**Action item**
Give the data a second time, exactly and in full.

**Dataset excerpts**

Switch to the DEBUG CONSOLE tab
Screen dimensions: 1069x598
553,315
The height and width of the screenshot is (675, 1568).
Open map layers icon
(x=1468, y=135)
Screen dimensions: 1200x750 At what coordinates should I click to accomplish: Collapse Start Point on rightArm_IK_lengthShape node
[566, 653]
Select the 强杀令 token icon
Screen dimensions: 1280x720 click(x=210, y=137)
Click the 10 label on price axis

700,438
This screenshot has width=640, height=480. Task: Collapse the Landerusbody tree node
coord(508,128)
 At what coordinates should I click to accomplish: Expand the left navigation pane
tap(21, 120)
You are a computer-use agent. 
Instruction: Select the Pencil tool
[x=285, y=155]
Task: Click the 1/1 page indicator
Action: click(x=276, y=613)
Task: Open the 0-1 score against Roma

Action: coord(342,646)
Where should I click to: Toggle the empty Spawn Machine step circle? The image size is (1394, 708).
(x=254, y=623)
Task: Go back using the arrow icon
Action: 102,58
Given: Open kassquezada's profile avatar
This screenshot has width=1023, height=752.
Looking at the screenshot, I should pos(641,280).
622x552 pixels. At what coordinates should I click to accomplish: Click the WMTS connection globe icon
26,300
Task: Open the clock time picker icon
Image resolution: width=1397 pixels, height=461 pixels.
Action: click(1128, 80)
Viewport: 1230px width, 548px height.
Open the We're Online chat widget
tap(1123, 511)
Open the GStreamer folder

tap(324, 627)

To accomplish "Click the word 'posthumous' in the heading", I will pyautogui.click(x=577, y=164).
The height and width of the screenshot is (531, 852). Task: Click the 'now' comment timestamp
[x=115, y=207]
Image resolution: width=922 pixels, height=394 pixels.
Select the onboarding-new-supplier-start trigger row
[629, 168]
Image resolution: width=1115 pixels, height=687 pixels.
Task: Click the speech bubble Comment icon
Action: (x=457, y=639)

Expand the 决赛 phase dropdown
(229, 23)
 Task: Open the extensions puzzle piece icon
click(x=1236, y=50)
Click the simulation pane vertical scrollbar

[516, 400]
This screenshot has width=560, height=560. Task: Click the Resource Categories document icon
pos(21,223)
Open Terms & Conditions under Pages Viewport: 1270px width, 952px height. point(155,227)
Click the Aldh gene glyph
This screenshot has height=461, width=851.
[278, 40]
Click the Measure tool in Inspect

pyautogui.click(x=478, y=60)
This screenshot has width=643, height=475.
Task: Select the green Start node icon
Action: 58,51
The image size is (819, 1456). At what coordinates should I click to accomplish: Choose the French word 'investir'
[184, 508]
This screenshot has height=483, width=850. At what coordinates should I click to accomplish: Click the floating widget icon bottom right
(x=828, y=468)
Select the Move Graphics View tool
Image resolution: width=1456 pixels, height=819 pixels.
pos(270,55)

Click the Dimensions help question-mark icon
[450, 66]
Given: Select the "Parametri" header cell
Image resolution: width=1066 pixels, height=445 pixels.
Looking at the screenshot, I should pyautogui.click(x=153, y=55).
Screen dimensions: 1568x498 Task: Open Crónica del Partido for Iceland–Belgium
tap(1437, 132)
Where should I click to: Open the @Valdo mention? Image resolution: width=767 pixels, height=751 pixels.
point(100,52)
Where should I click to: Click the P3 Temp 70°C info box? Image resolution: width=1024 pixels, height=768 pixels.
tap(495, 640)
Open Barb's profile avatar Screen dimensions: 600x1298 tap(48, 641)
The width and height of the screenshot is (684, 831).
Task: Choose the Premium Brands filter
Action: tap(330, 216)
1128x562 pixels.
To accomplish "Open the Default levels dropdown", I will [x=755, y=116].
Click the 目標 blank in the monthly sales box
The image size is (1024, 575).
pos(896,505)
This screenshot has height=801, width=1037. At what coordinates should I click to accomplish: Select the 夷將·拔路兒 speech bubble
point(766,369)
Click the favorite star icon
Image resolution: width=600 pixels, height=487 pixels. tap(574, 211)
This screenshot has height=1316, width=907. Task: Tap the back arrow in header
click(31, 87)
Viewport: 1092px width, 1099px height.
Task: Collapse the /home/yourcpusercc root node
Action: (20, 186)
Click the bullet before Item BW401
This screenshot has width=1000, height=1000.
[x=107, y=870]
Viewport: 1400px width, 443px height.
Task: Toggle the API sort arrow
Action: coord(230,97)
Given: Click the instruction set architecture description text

**Written solution**
Switch to the DEBUG CONSOLE tab
Screen dimensions: 1069x598
553,315
The height and width of the screenshot is (675, 1568).
Open map layers icon
(x=1468, y=135)
Screen dimensions: 1200x750 At what coordinates should I click to accomplish: Collapse Start Point on rightArm_IK_lengthShape node
[566, 653]
Select the 强杀令 token icon
Screen dimensions: 1280x720 click(x=210, y=137)
Click the 10 label on price axis

700,438
This screenshot has width=640, height=480. Task: Collapse the Landerusbody tree node
coord(508,128)
 At what coordinates should I click to accomplish: Expand the left navigation pane
tap(21, 120)
You are a computer-use agent. 
Instruction: Select the Pencil tool
[x=285, y=155]
Task: Click the 1/1 page indicator
Action: click(x=276, y=613)
Task: Open the 0-1 score against Roma

Action: coord(342,646)
Where should I click to: Toggle the empty Spawn Machine step circle? The image size is (1394, 708).
(x=254, y=623)
Task: Go back using the arrow icon
Action: 102,58
Given: Open kassquezada's profile avatar
This screenshot has width=1023, height=752.
Looking at the screenshot, I should pos(641,280).
622x552 pixels. At what coordinates should I click to accomplish: Click the WMTS connection globe icon
26,300
Task: Open the clock time picker icon
Image resolution: width=1397 pixels, height=461 pixels.
Action: click(1128, 80)
Viewport: 1230px width, 548px height.
Open the We're Online chat widget
tap(1123, 511)
Open the GStreamer folder

tap(324, 627)

To accomplish "Click the word 'posthumous' in the heading", I will pyautogui.click(x=577, y=164).
The height and width of the screenshot is (531, 852). Task: Click the 'now' comment timestamp
[x=115, y=207]
Image resolution: width=922 pixels, height=394 pixels.
Select the onboarding-new-supplier-start trigger row
[629, 168]
Image resolution: width=1115 pixels, height=687 pixels.
Task: Click the speech bubble Comment icon
Action: (x=457, y=639)

Expand the 决赛 phase dropdown
(229, 23)
 Task: Open the extensions puzzle piece icon
click(x=1236, y=50)
Click the simulation pane vertical scrollbar

[516, 400]
This screenshot has width=560, height=560. Task: Click the Resource Categories document icon
pos(21,223)
Open Terms & Conditions under Pages Viewport: 1270px width, 952px height. point(155,227)
Click the Aldh gene glyph
This screenshot has height=461, width=851.
[278, 40]
Click the Measure tool in Inspect

pyautogui.click(x=478, y=60)
This screenshot has width=643, height=475.
Task: Select the green Start node icon
Action: 58,51
The image size is (819, 1456). At what coordinates should I click to accomplish: Choose the French word 'investir'
[184, 508]
This screenshot has height=483, width=850. At what coordinates should I click to accomplish: Click the floating widget icon bottom right
(x=828, y=468)
Select the Move Graphics View tool
Image resolution: width=1456 pixels, height=819 pixels.
pos(270,55)

Click the Dimensions help question-mark icon
[450, 66]
Given: Select the "Parametri" header cell
Image resolution: width=1066 pixels, height=445 pixels.
Looking at the screenshot, I should pyautogui.click(x=153, y=55).
Screen dimensions: 1568x498 Task: Open Crónica del Partido for Iceland–Belgium
tap(1437, 132)
Where should I click to: Open the @Valdo mention? Image resolution: width=767 pixels, height=751 pixels.
point(100,52)
Where should I click to: Click the P3 Temp 70°C info box? Image resolution: width=1024 pixels, height=768 pixels.
tap(495, 640)
Open Barb's profile avatar Screen dimensions: 600x1298 tap(48, 641)
The width and height of the screenshot is (684, 831).
Task: Choose the Premium Brands filter
Action: tap(330, 216)
1128x562 pixels.
To accomplish "Open the Default levels dropdown", I will [x=755, y=116].
Click the 目標 blank in the monthly sales box
The image size is (1024, 575).
pos(896,505)
This screenshot has height=801, width=1037. At what coordinates should I click to accomplish: Select the 夷將·拔路兒 speech bubble
point(766,369)
Click the favorite star icon
Image resolution: width=600 pixels, height=487 pixels. tap(574, 211)
This screenshot has height=1316, width=907. Task: Tap the back arrow in header
click(31, 87)
Viewport: 1092px width, 1099px height.
Task: Collapse the /home/yourcpusercc root node
Action: (20, 186)
Click the bullet before Item BW401
This screenshot has width=1000, height=1000.
[x=107, y=870]
Viewport: 1400px width, 443px height.
Task: Toggle the API sort arrow
Action: coord(230,97)
Given: Click the instruction set architecture description text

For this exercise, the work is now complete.